Extract every line of the data below verbatim, omitting the pictures from your answer.

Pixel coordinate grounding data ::
----------

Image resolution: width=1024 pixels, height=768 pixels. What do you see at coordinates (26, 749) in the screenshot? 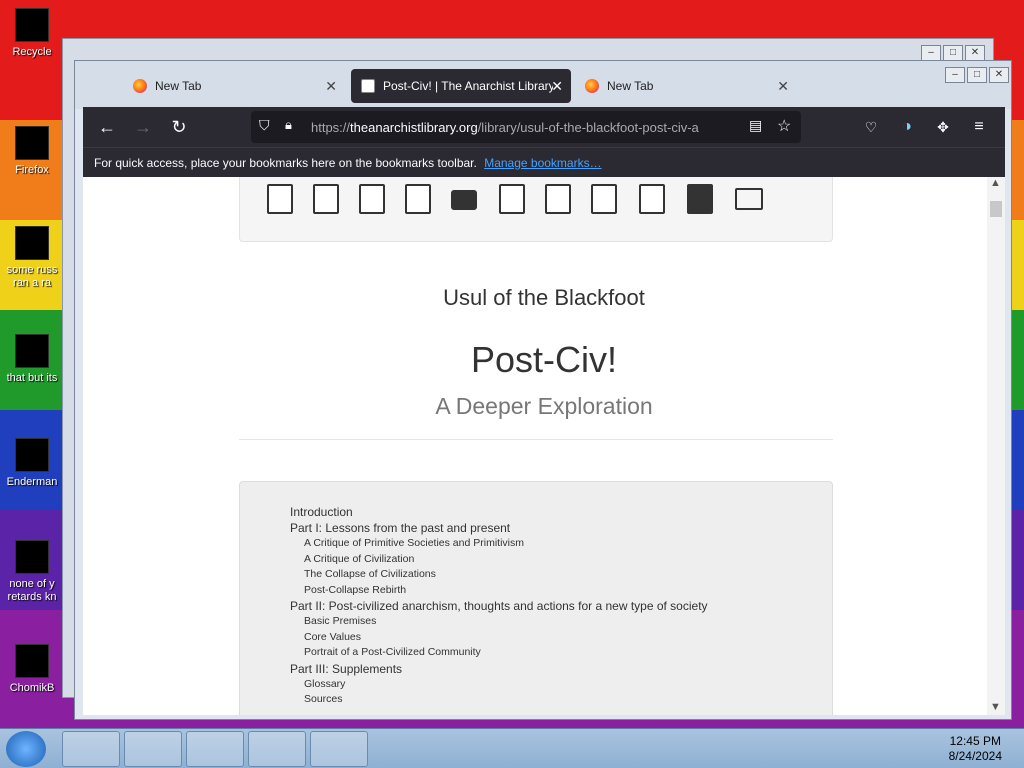
I see `start-button` at bounding box center [26, 749].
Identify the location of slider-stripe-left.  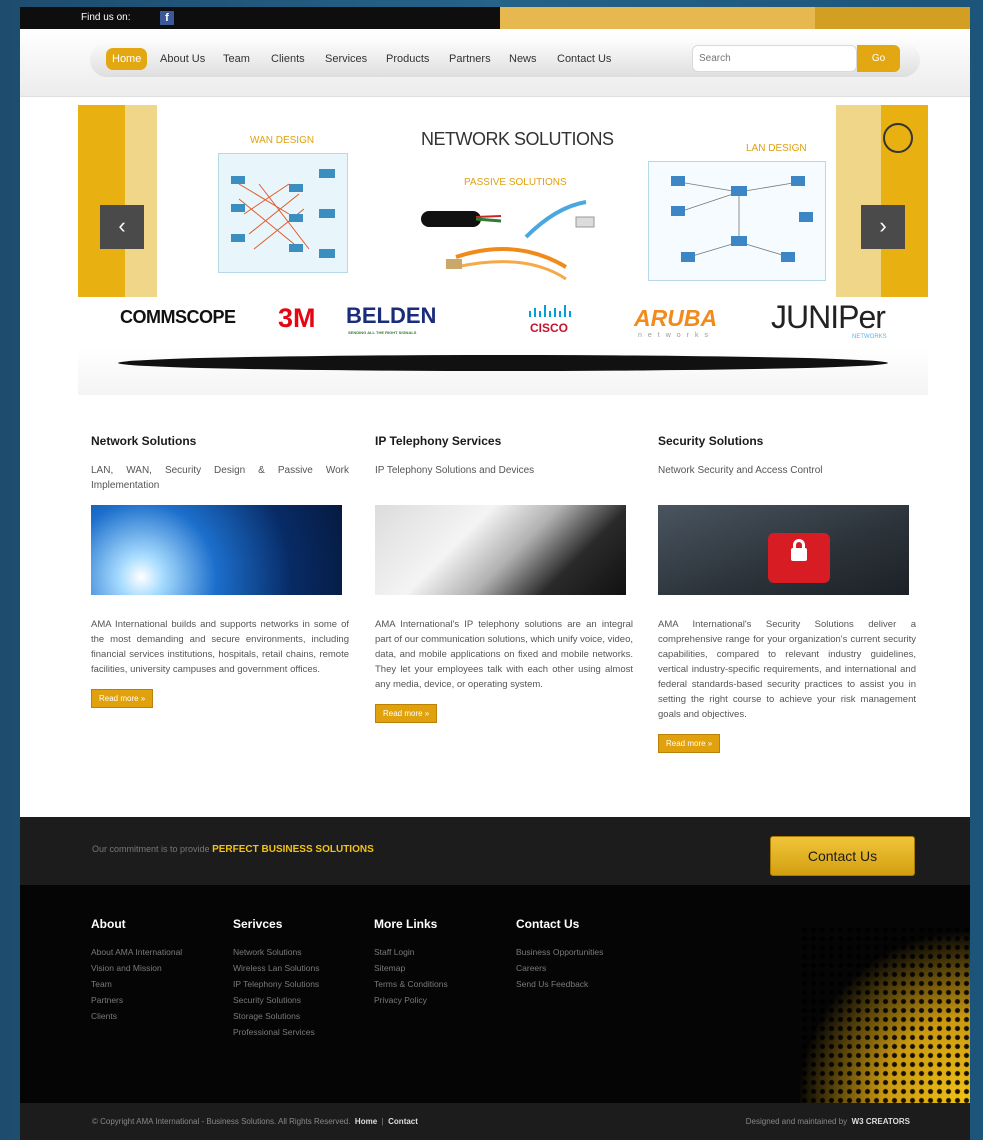
(102, 201).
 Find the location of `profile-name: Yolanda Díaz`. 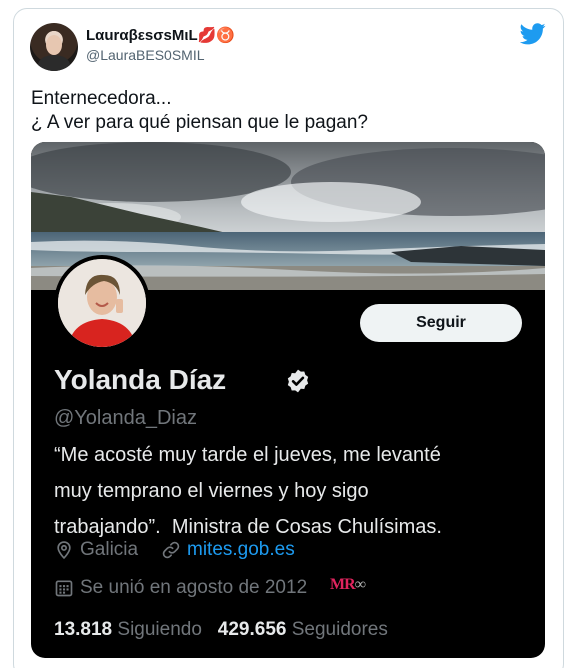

----------

Solution to the exercise ::
Image resolution: width=1024 pixels, height=768 pixels. What do you see at coordinates (26, 749) in the screenshot? 
I see `start-button` at bounding box center [26, 749].
Identify the location of slider-stripe-left.  
(102, 201).
 Find the location of `profile-name: Yolanda Díaz`. 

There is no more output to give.